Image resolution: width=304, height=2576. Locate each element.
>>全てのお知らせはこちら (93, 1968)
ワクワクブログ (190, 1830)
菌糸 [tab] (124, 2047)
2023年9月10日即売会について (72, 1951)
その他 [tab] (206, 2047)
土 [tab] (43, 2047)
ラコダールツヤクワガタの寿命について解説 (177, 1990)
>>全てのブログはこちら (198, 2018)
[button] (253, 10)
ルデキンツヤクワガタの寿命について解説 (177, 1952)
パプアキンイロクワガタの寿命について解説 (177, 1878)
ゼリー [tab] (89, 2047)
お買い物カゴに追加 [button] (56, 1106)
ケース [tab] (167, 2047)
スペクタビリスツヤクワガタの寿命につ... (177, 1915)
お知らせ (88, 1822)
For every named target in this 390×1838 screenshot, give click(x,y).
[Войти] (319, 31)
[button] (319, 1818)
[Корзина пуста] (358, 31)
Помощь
◆ ◆ ◆ ◆ ◆
_TASK OBJECTIVE_.
Copy out exactly the line holding "[button] (253, 10)" and each line after it through the end of the entries, and leave out everything else.

_COMPLETED EXERCISE_.
[button] (253, 10)
ルデキンツヤクワガタの寿命について解説 (177, 1952)
パプアキンイロクワガタの寿命について解説 (177, 1878)
ゼリー [tab] (89, 2047)
お買い物カゴに追加 [button] (56, 1106)
ケース [tab] (167, 2047)
スペクタビリスツヤクワガタの寿命につ... (177, 1915)
お知らせ (88, 1822)
For every named target in this 390×1838 screenshot, give click(x,y).
[Войти] (319, 31)
[button] (319, 1818)
[Корзина пуста] (358, 31)
Помощь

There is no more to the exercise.